-- Task directions --
Every line of the data below is to be retyped exactly.
═════ Input material ═════
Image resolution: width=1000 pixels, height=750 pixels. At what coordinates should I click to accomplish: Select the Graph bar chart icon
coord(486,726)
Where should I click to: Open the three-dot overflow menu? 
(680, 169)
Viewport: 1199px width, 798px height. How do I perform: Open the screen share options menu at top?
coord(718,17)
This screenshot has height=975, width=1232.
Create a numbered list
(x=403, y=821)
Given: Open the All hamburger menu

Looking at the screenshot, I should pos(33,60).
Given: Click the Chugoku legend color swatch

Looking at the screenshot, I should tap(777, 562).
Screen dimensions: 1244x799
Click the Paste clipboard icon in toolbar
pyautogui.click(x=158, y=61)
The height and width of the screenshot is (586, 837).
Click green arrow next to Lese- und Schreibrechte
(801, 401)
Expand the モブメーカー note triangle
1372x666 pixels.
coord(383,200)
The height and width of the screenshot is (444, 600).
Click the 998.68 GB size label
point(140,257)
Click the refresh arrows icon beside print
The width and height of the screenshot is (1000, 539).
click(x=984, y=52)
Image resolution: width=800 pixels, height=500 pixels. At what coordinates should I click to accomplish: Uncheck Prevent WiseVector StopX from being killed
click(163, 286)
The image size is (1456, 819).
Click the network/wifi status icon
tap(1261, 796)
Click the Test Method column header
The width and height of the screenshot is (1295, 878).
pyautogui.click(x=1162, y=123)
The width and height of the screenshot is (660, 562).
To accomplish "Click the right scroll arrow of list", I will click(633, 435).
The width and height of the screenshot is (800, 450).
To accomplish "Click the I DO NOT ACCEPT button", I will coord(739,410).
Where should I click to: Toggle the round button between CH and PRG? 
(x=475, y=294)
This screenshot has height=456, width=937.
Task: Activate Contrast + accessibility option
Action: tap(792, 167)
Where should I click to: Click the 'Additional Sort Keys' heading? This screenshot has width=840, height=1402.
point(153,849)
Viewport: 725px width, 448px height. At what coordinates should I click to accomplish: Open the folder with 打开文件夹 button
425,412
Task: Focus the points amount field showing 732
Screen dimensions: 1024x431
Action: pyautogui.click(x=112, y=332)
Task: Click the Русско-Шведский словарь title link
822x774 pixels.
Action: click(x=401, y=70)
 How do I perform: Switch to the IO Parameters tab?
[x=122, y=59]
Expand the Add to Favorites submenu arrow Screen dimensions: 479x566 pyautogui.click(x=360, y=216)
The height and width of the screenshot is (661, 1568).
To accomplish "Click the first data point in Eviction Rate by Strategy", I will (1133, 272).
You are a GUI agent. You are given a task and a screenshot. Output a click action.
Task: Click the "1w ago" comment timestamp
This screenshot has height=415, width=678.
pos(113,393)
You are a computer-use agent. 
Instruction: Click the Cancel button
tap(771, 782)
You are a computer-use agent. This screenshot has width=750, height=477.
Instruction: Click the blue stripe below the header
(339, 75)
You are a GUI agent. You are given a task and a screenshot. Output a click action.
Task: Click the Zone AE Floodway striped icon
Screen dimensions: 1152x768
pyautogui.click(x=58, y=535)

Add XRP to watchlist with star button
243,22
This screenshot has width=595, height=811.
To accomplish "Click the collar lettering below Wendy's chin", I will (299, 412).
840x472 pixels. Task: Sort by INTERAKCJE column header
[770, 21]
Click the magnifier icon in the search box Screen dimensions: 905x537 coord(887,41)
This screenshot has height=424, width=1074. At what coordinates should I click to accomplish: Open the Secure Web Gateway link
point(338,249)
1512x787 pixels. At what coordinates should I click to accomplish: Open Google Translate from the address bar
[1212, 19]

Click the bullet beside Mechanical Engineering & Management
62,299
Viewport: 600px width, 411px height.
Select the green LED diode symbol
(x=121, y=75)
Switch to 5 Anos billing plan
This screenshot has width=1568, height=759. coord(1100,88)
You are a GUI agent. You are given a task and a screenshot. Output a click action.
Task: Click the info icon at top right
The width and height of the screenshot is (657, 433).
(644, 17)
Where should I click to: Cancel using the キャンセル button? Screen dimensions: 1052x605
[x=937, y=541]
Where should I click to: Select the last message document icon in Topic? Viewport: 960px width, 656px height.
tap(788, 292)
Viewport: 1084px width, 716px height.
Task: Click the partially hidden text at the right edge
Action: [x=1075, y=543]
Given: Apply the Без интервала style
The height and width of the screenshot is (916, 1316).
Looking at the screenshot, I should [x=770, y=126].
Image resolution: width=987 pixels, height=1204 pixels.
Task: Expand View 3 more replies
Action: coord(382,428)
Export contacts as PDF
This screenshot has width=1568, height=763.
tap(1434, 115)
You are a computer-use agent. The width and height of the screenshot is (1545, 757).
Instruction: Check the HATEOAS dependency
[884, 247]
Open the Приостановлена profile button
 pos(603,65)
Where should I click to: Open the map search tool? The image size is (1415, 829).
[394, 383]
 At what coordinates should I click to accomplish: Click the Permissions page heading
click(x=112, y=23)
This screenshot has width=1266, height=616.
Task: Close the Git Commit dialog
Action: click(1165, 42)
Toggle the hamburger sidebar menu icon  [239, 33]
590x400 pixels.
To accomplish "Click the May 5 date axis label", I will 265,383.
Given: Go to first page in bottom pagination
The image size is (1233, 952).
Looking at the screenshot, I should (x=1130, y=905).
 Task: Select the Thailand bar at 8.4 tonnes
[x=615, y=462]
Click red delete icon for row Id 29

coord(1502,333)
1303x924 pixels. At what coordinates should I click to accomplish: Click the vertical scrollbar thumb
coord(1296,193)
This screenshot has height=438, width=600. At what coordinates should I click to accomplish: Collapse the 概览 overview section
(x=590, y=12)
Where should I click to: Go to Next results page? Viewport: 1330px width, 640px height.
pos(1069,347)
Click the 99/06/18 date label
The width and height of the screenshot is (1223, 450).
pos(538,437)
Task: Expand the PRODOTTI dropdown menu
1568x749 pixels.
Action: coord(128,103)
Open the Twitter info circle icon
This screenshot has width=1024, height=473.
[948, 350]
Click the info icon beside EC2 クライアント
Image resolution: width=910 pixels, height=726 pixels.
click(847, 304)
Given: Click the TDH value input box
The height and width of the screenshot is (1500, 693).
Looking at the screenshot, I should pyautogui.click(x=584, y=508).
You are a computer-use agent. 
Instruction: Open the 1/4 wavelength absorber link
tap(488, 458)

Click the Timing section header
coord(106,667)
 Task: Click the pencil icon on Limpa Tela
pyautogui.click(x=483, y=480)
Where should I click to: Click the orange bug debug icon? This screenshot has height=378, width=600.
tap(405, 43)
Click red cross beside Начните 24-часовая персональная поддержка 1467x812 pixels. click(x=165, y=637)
═════
-- Response box --
Image resolution: width=1000 pixels, height=750 pixels. At what coordinates should I click to accomplish: Select the Graph bar chart icon
coord(486,726)
Where should I click to: Open the three-dot overflow menu? 
(680, 169)
Viewport: 1199px width, 798px height. How do I perform: Open the screen share options menu at top?
coord(718,17)
This screenshot has height=975, width=1232.
Create a numbered list
(x=403, y=821)
Given: Open the All hamburger menu

Looking at the screenshot, I should pos(33,60).
Given: Click the Chugoku legend color swatch

Looking at the screenshot, I should tap(777, 562).
Screen dimensions: 1244x799
Click the Paste clipboard icon in toolbar
pyautogui.click(x=158, y=61)
The height and width of the screenshot is (586, 837).
Click green arrow next to Lese- und Schreibrechte
(801, 401)
Expand the モブメーカー note triangle
1372x666 pixels.
coord(383,200)
The height and width of the screenshot is (444, 600).
Click the 998.68 GB size label
point(140,257)
Click the refresh arrows icon beside print
The width and height of the screenshot is (1000, 539).
click(x=984, y=52)
Image resolution: width=800 pixels, height=500 pixels. At what coordinates should I click to accomplish: Uncheck Prevent WiseVector StopX from being killed
click(163, 286)
The image size is (1456, 819).
Click the network/wifi status icon
tap(1261, 796)
Click the Test Method column header
The width and height of the screenshot is (1295, 878).
pyautogui.click(x=1162, y=123)
The width and height of the screenshot is (660, 562).
To accomplish "Click the right scroll arrow of list", I will click(633, 435).
The width and height of the screenshot is (800, 450).
To accomplish "Click the I DO NOT ACCEPT button", I will coord(739,410).
Where should I click to: Toggle the round button between CH and PRG? 
(x=475, y=294)
This screenshot has height=456, width=937.
Task: Activate Contrast + accessibility option
Action: tap(792, 167)
Where should I click to: Click the 'Additional Sort Keys' heading? This screenshot has width=840, height=1402.
point(153,849)
Viewport: 725px width, 448px height. At what coordinates should I click to accomplish: Open the folder with 打开文件夹 button
425,412
Task: Focus the points amount field showing 732
Screen dimensions: 1024x431
Action: pyautogui.click(x=112, y=332)
Task: Click the Русско-Шведский словарь title link
822x774 pixels.
Action: click(x=401, y=70)
 How do I perform: Switch to the IO Parameters tab?
[x=122, y=59]
Expand the Add to Favorites submenu arrow Screen dimensions: 479x566 pyautogui.click(x=360, y=216)
The height and width of the screenshot is (661, 1568).
To accomplish "Click the first data point in Eviction Rate by Strategy", I will (1133, 272).
You are a GUI agent. You are given a task and a screenshot. Output a click action.
Task: Click the "1w ago" comment timestamp
This screenshot has height=415, width=678.
pos(113,393)
You are a computer-use agent. 
Instruction: Click the Cancel button
tap(771, 782)
You are a computer-use agent. This screenshot has width=750, height=477.
Instruction: Click the blue stripe below the header
(339, 75)
You are a GUI agent. You are given a task and a screenshot. Output a click action.
Task: Click the Zone AE Floodway striped icon
Screen dimensions: 1152x768
pyautogui.click(x=58, y=535)

Add XRP to watchlist with star button
243,22
This screenshot has width=595, height=811.
To accomplish "Click the collar lettering below Wendy's chin", I will (299, 412).
840x472 pixels. Task: Sort by INTERAKCJE column header
[770, 21]
Click the magnifier icon in the search box Screen dimensions: 905x537 coord(887,41)
This screenshot has height=424, width=1074. At what coordinates should I click to accomplish: Open the Secure Web Gateway link
point(338,249)
1512x787 pixels. At what coordinates should I click to accomplish: Open Google Translate from the address bar
[1212, 19]

Click the bullet beside Mechanical Engineering & Management
62,299
Viewport: 600px width, 411px height.
Select the green LED diode symbol
(x=121, y=75)
Switch to 5 Anos billing plan
This screenshot has width=1568, height=759. coord(1100,88)
You are a GUI agent. You are given a task and a screenshot. Output a click action.
Task: Click the info icon at top right
The width and height of the screenshot is (657, 433).
(644, 17)
Where should I click to: Cancel using the キャンセル button? Screen dimensions: 1052x605
[x=937, y=541]
Where should I click to: Select the last message document icon in Topic? Viewport: 960px width, 656px height.
tap(788, 292)
Viewport: 1084px width, 716px height.
Task: Click the partially hidden text at the right edge
Action: [x=1075, y=543]
Given: Apply the Без интервала style
The height and width of the screenshot is (916, 1316).
Looking at the screenshot, I should [x=770, y=126].
Image resolution: width=987 pixels, height=1204 pixels.
Task: Expand View 3 more replies
Action: coord(382,428)
Export contacts as PDF
This screenshot has width=1568, height=763.
tap(1434, 115)
You are a computer-use agent. The width and height of the screenshot is (1545, 757).
Instruction: Check the HATEOAS dependency
[884, 247]
Open the Приостановлена profile button
 pos(603,65)
Where should I click to: Open the map search tool? The image size is (1415, 829).
[394, 383]
 At what coordinates should I click to accomplish: Click the Permissions page heading
click(x=112, y=23)
This screenshot has width=1266, height=616.
Task: Close the Git Commit dialog
Action: click(1165, 42)
Toggle the hamburger sidebar menu icon  [239, 33]
590x400 pixels.
To accomplish "Click the May 5 date axis label", I will 265,383.
Given: Go to first page in bottom pagination
The image size is (1233, 952).
Looking at the screenshot, I should (x=1130, y=905).
 Task: Select the Thailand bar at 8.4 tonnes
[x=615, y=462]
Click red delete icon for row Id 29

coord(1502,333)
1303x924 pixels. At what coordinates should I click to accomplish: Click the vertical scrollbar thumb
coord(1296,193)
This screenshot has height=438, width=600. At what coordinates should I click to accomplish: Collapse the 概览 overview section
(x=590, y=12)
Where should I click to: Go to Next results page? Viewport: 1330px width, 640px height.
pos(1069,347)
Click the 99/06/18 date label
The width and height of the screenshot is (1223, 450).
pos(538,437)
Task: Expand the PRODOTTI dropdown menu
1568x749 pixels.
Action: coord(128,103)
Open the Twitter info circle icon
This screenshot has width=1024, height=473.
[948, 350]
Click the info icon beside EC2 クライアント
Image resolution: width=910 pixels, height=726 pixels.
click(847, 304)
Given: Click the TDH value input box
The height and width of the screenshot is (1500, 693).
Looking at the screenshot, I should pyautogui.click(x=584, y=508).
You are a computer-use agent. 
Instruction: Open the 1/4 wavelength absorber link
tap(488, 458)

Click the Timing section header
coord(106,667)
 Task: Click the pencil icon on Limpa Tela
pyautogui.click(x=483, y=480)
Where should I click to: Click the orange bug debug icon? This screenshot has height=378, width=600.
tap(405, 43)
Click red cross beside Начните 24-часовая персональная поддержка 1467x812 pixels. click(x=165, y=637)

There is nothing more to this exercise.